If you’re attending an upcoming school strike as an ally — make sure you let young protesters speak in their own words when you’re sharing content. You can do this for example by asking young people for a short statement on why they’re striking (ask permission to post on social media). Try to amplify voices of young people that you notice being underrepresented in media. Describe the atmosphere, photograph the funniest banners, film the best songs and have fun! And remember to add the #climatestrike and #fridaysforfuture hashtags!
If you’re a parent or guardian, make it explicit that you allow your kids to go on strike, if they want to. If you’re an employer do the same. Lead others by example.
Don’t underestimate the power you have to inspire your friends if you’re passionate about a cause.
But remember – your role is to listen and amplify the call to action from young people, not step in and take over. Make sure you hear the concerns, hopes and beliefs of young people around you. Take them seriously. Be their ally in conversations you have with other adults: be explicit about your support, help bring the message of the striking students into spaces where they can’t be present.

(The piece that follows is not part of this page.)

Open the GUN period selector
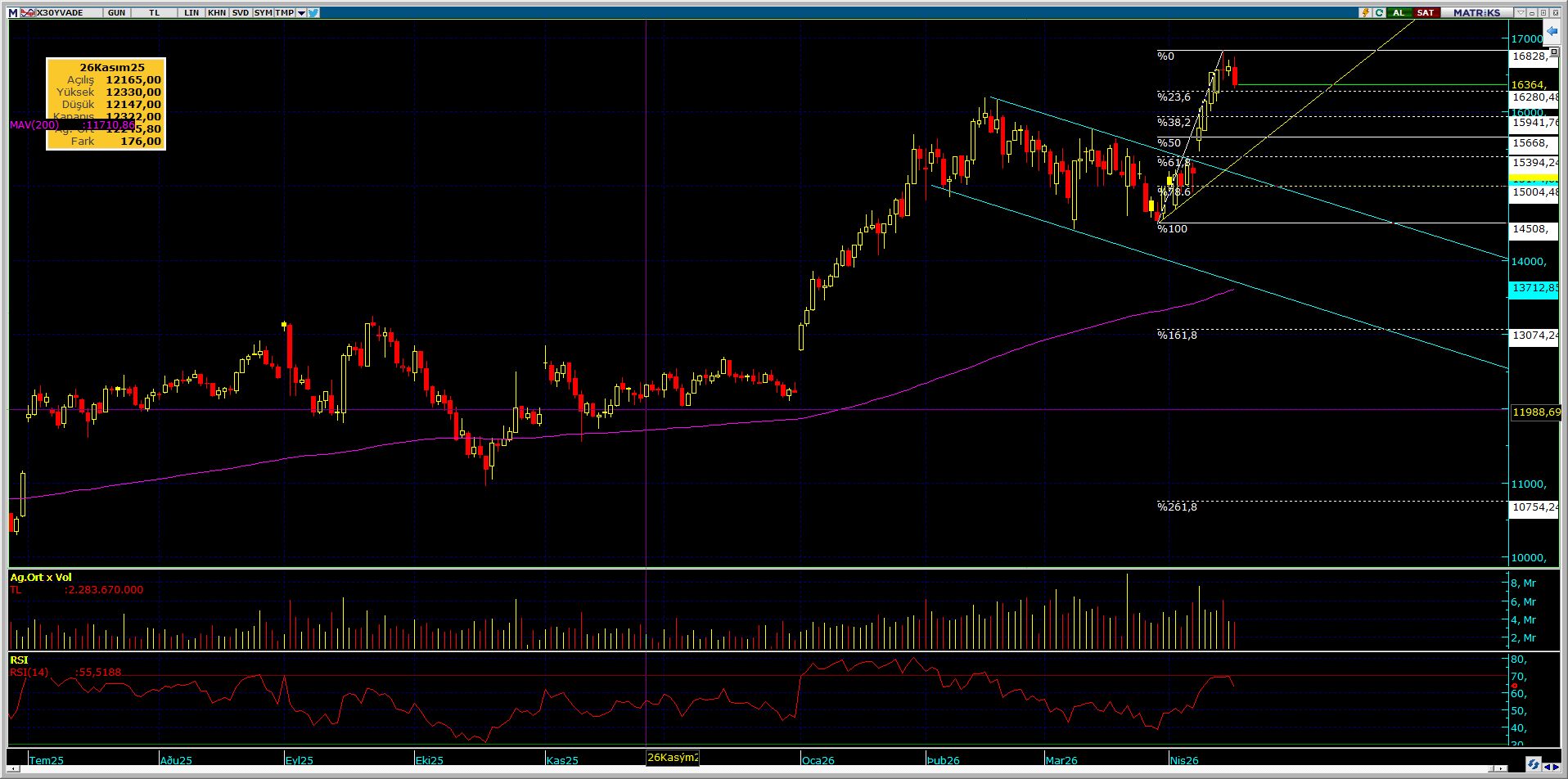This screenshot has width=1568, height=779. click(x=116, y=12)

Share this video on Facebook and Twitter to let your friends and family know about the climate strikes and week of action coming up.

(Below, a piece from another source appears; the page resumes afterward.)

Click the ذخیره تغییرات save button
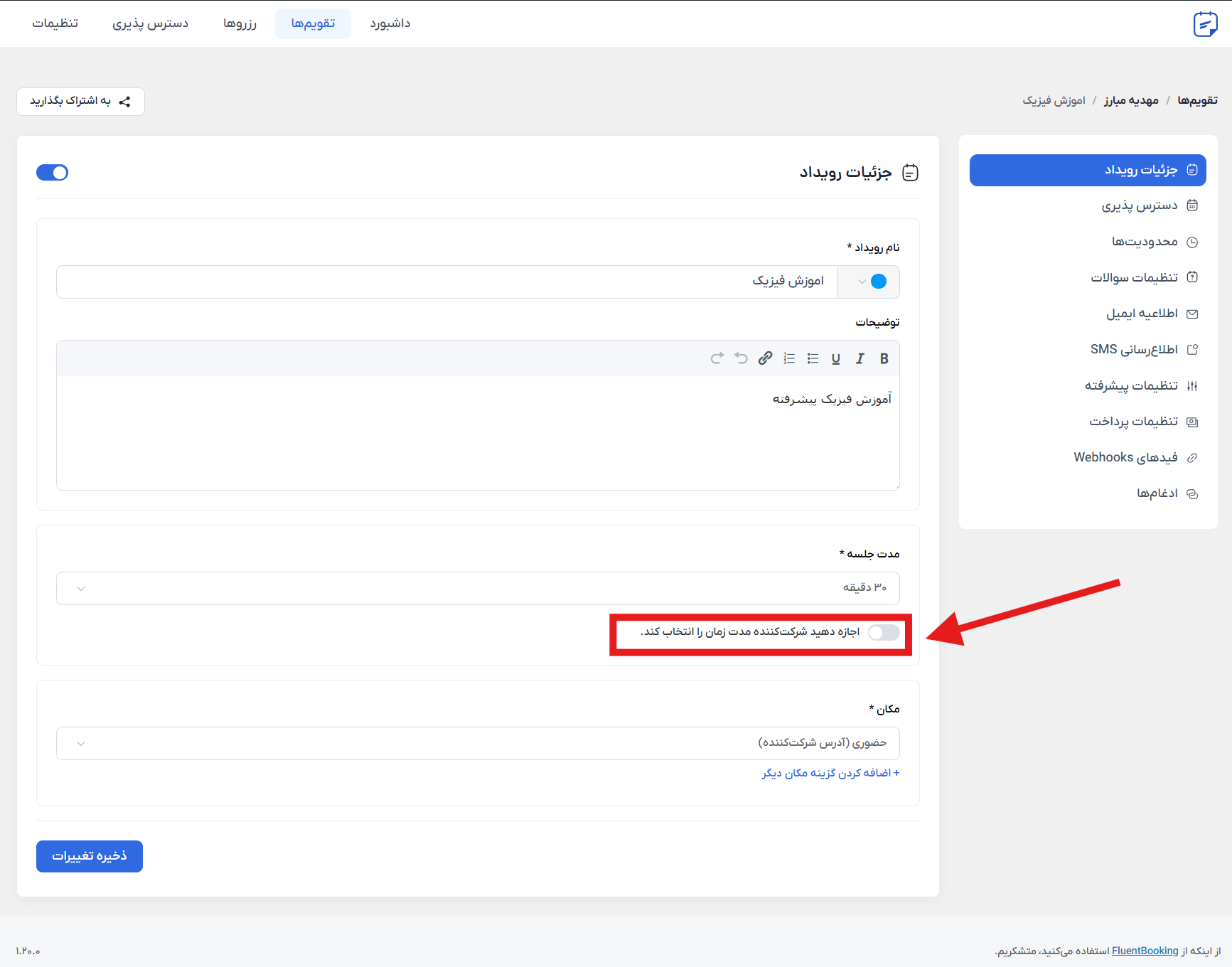Image resolution: width=1232 pixels, height=967 pixels. coord(90,856)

On May 24 the message from young people on #climatestrike in 133 countries got both louder and clearer: “The planet’s still burning. We’re not going anywhere. Who’s actually with us?” Join in this September 20 – 27 → https://t.co/MTIAHxZ9sN #FridaysforFuture pic.twitter.com/2lCF4zUk6X
— 350 dot org (@350) May 28, 2019
3. Organise your community
Activate your own network (yes, you have one!) in support of the climate strikes. Think of the organisations, clubs or faith groups you belong to. Maybe you’re in a parents group, or a bookclub? Talk about the climate strikes at your next meeting; take to social media and share a public statement of support. Organise others for solidarity actions and events.

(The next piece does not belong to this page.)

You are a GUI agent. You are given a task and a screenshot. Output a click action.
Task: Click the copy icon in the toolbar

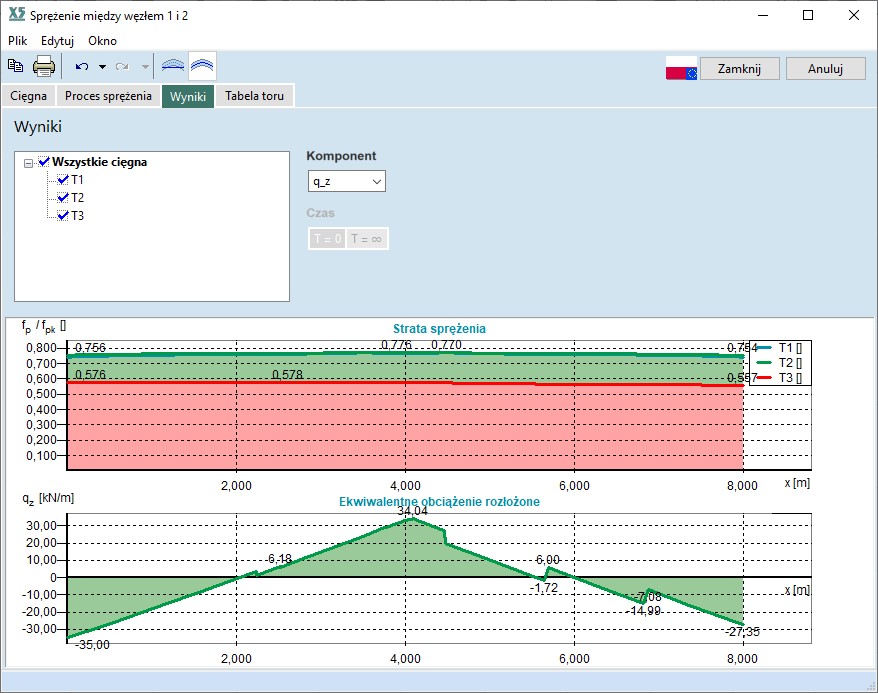click(15, 67)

Take it even further: maybe you or your friends know a reporter at your local radio station or newspaper? Ask them to cover the climate strikes. Maybe you’re on good footing with a local politician or someone from your municipality? Get in touch and ask them to help amplify the climate strikes – or not to discourage the mobilisations or penalise striking students!
If you’re part of an existing climate campaigning group, think of how you can participate in or help organise around September 20 to keep the momentum going. Link your action explicitly to the school strikes (“We’re doing this because we’re answering the call of the striking students, and taking action”).
Check out this amazing new resource: Climate Resistance Handbook (and share copies with young organisers)
Think long-term: talk with your kids or other grown-ups about what could be done to keep up the momentum between 24 May and 20 September. What are the practical things that are needed? Start a WhatsApp group, plan an informal get-together or a film evening to keep connecting regularly.
If you’re already a climate organiser, invite school strikers to speak at your upcoming events or meetings. How about inviting them write an email to your group list themselves? Make sure you locate and connect with any recent youth strike and other climate groups that have sprung up in your community to plan together towards September. One of the best ways to do this is through the #FridaysForFuture platform and searching on social media.